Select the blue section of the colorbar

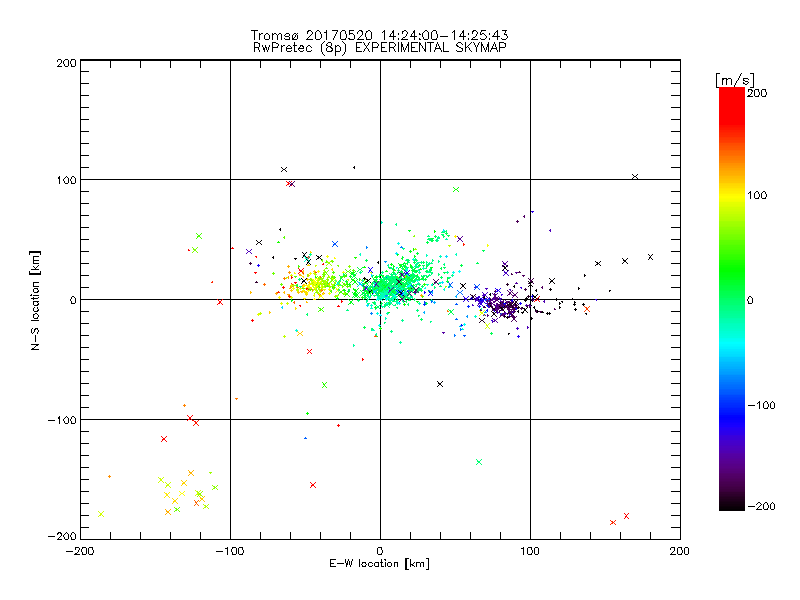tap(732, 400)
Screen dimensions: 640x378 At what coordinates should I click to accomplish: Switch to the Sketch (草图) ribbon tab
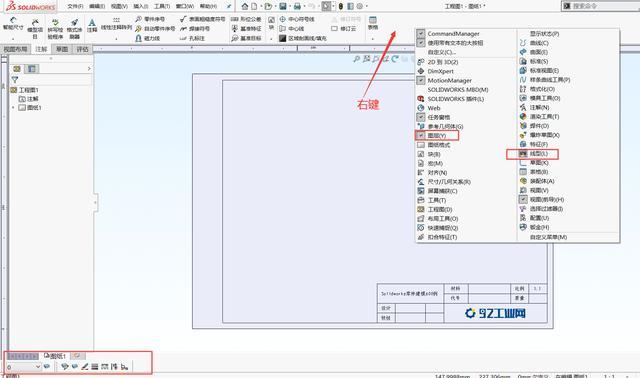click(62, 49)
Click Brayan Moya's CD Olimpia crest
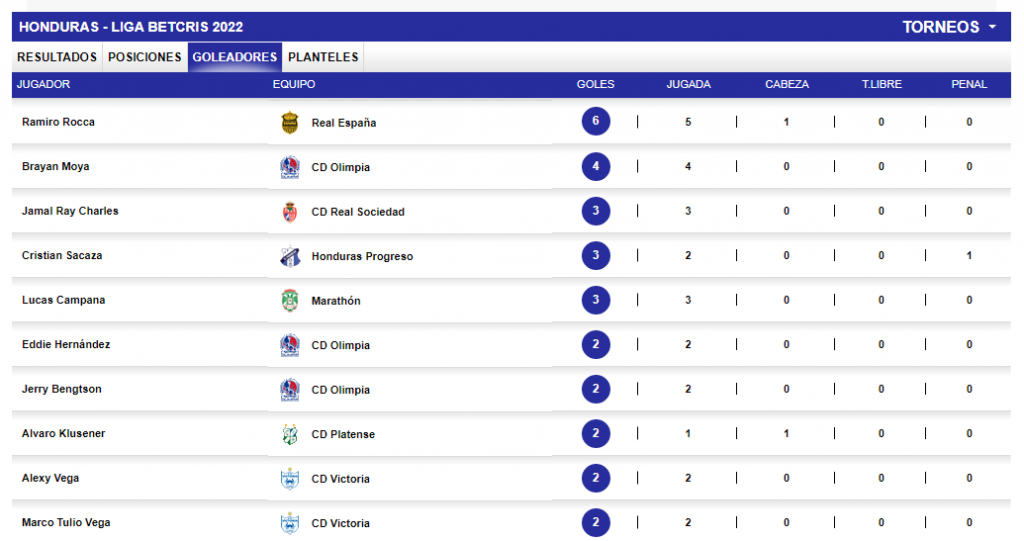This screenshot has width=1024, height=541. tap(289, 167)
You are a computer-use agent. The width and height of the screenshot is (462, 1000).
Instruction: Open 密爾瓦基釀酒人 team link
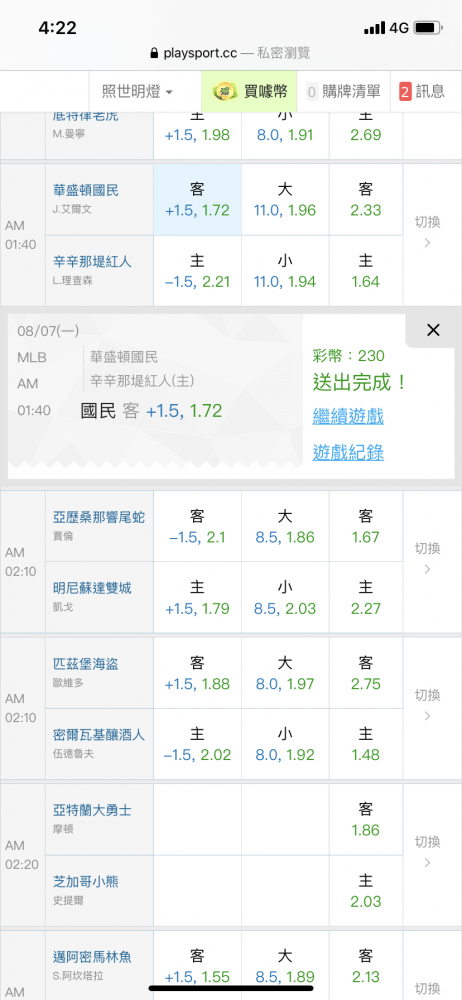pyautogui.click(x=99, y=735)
•••••
| WHAT NEEDS TO BE DONE |
Without copying any picture, write out all of the material exactly as it reads.

| SOLUTION TO THE PROBLEM |
Select the blue section of the colorbar

tap(732, 400)
Screen dimensions: 640x378 At what coordinates should I click to accomplish: Switch to the Sketch (草图) ribbon tab
click(62, 49)
Click Brayan Moya's CD Olimpia crest
This screenshot has width=1024, height=541. tap(289, 167)
You are a computer-use agent. The width and height of the screenshot is (462, 1000).
Instruction: Open 密爾瓦基釀酒人 team link
pyautogui.click(x=99, y=735)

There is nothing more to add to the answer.